スワローとピジョンがこんなにどうしようもなく拗れる前の、健全な兄と弟の関係に戻れる?
素晴らしい提案だ。もし勝てばピジョンはもう夜が訪れる度怯えずにすむ、金輪際貞操を脅かされずにすむ。
ピジョンは兄として、弟としてのスワローを好きでいられる。その事に何のうしろめたさも持たずにすむ。
「もうパンツの中に手を入れねえ、ベッドの中でイタズラしねえ、兄貴秘蔵のエロ本をこれ見よがしに広げておかねえ、オナホでしごかねえ、いやらしいキスもしねえ、テメェがオナってるトイレのドアを連打しねぇ、ケツに俺のを擦り付けて恥ずかしいことも言わせねぇ。あとえーと……他にもあったか?とにかくそれ全部ひっくるめて、手は出さねえって約束する」
「お前が勝ったら?」
「抱かせろ」
「…………」
「今夜抱かせろ」
「……心の準備が」
「今しろ」
無茶苦茶だ。
「無茶苦茶だって顔してるな?ンなびびるこたねー、ヤられたくねーなら勝てばいいだけの話だ。
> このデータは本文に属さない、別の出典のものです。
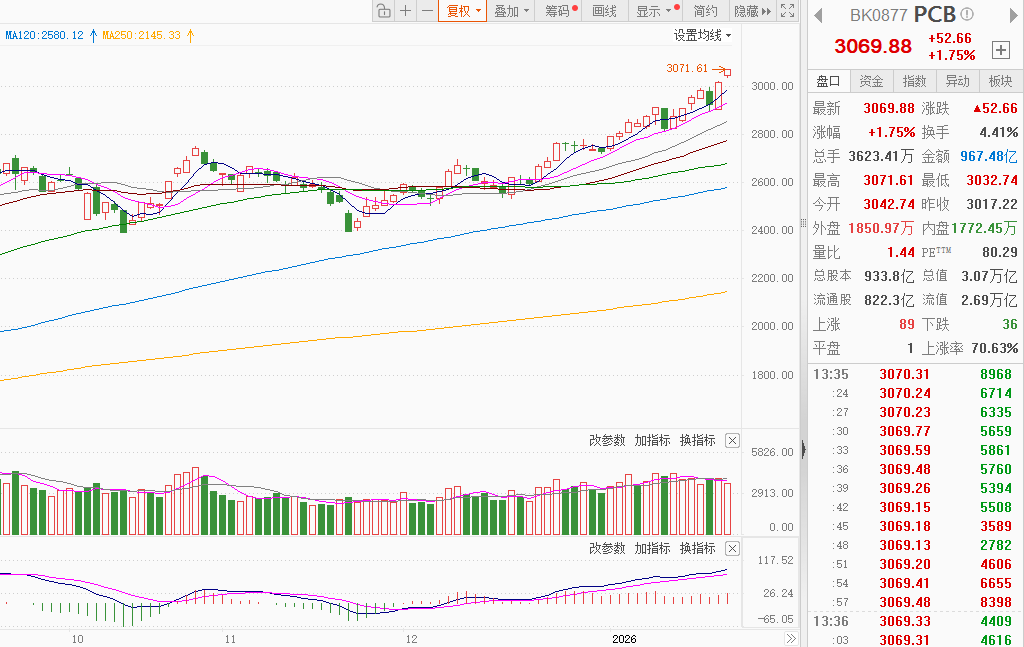Click 换指标 in the MACD panel
This screenshot has height=647, width=1024.
697,548
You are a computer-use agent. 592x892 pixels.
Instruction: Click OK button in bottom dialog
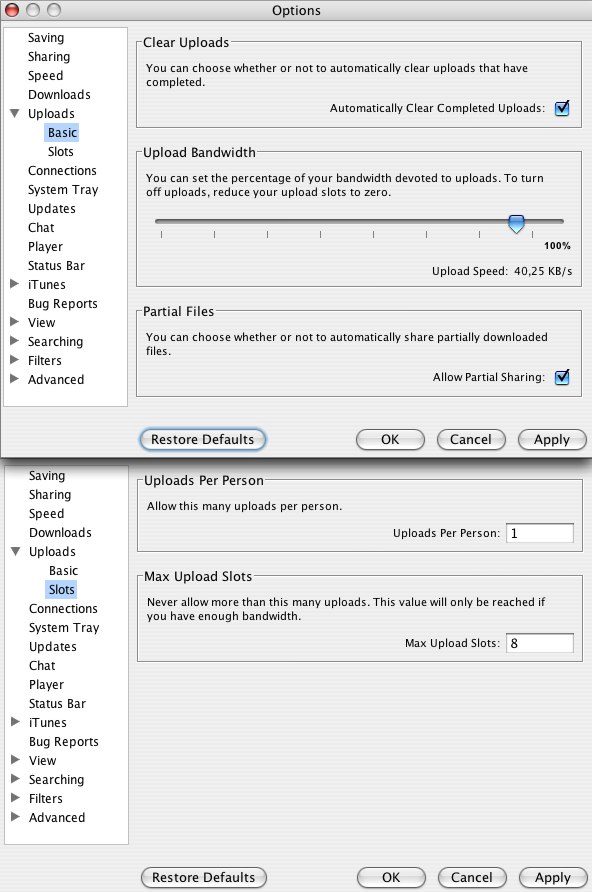(x=391, y=878)
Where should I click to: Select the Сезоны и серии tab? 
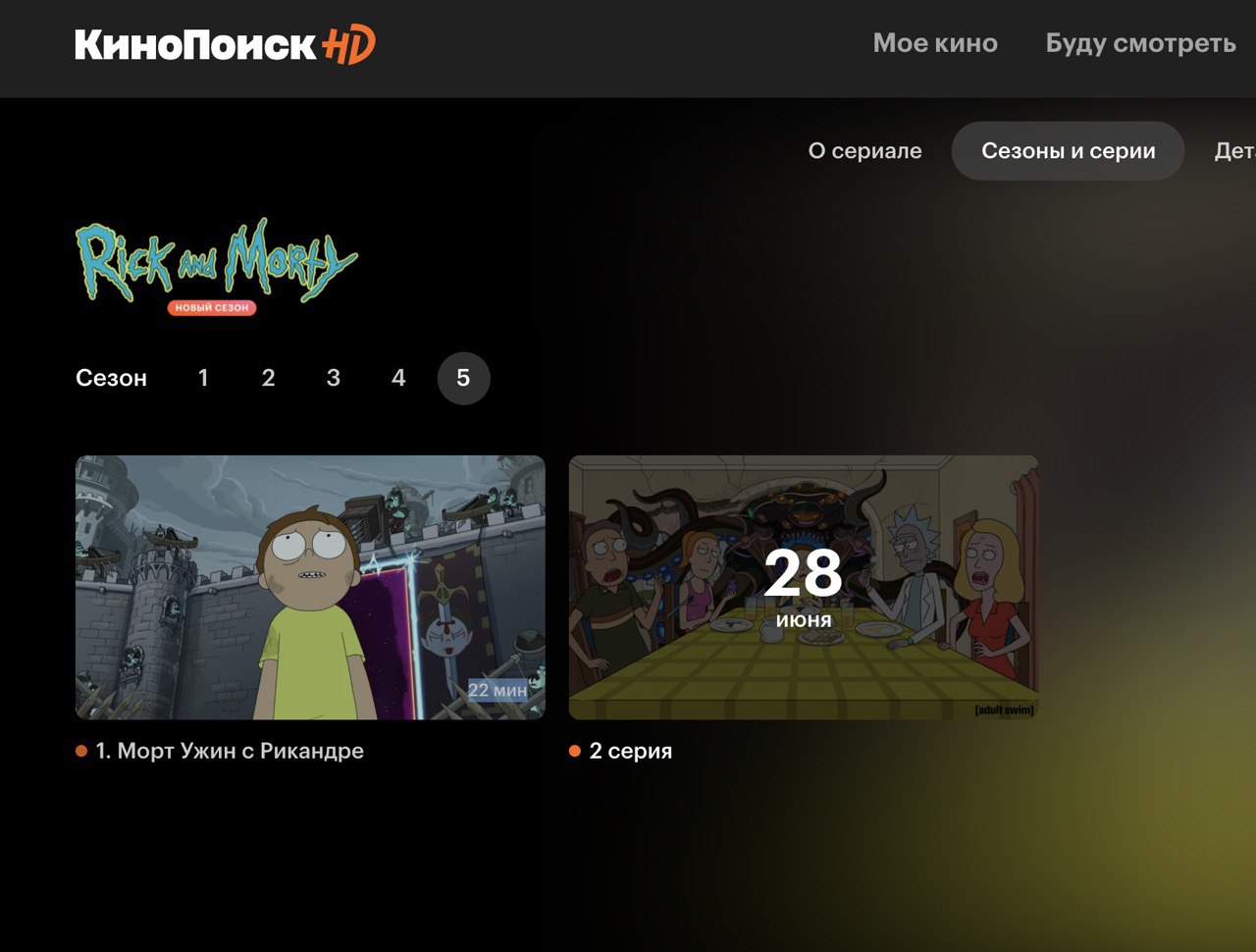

それとも何、兄貴は口だけの男なのか?弟にここまで譲歩させて恥ずかしくねーの?こっちは問答無用でヤったっていいんだ、今この場でテメェを張っ倒すのもワケねー、うるさく喚く口にパンツを突っ込んでずこばこ突いたってちっともかまわねー」
スワローはわざわざ取引を持ちかけ、兄の覚悟を問うている。ここで逃げる程度の男なのかとふてぶてしく挑発してプライドを試している。
ごくりと生唾を呑み、ズボンの膝汚れを払って立ち上がる。皺くちゃによれたモッズコートの背中にはスワローの靴跡が多数刻まれている。ピジョンは無言で片方の手を拳にし、それをグッと前に突き出す。
「……のった」
「そうこなくっちゃ」
スワローが皮肉っぽく笑い、同じく片拳を突き出し兄のそれと軽く当てる。
「ルール無用時間無制限、ドッグタグを奪うか完全降伏して敗北を認めるか再起不能になるまで一本勝負。フィールドは採石場全体だ。断崖に設けられた足場にゃそれなりに段差もある、所々プレハブ小屋やセメント袋の堤や堀や穴がある、トラップの細工にゃ事欠かねぇ。武器も大盤振る舞いだ、お手製スリングショットでも火炎瓶でもなんでも使っていいぞ」
兄の目の奥に尖った眼光を抉り込み、拳に圧をかけて押し返しながら宣言する。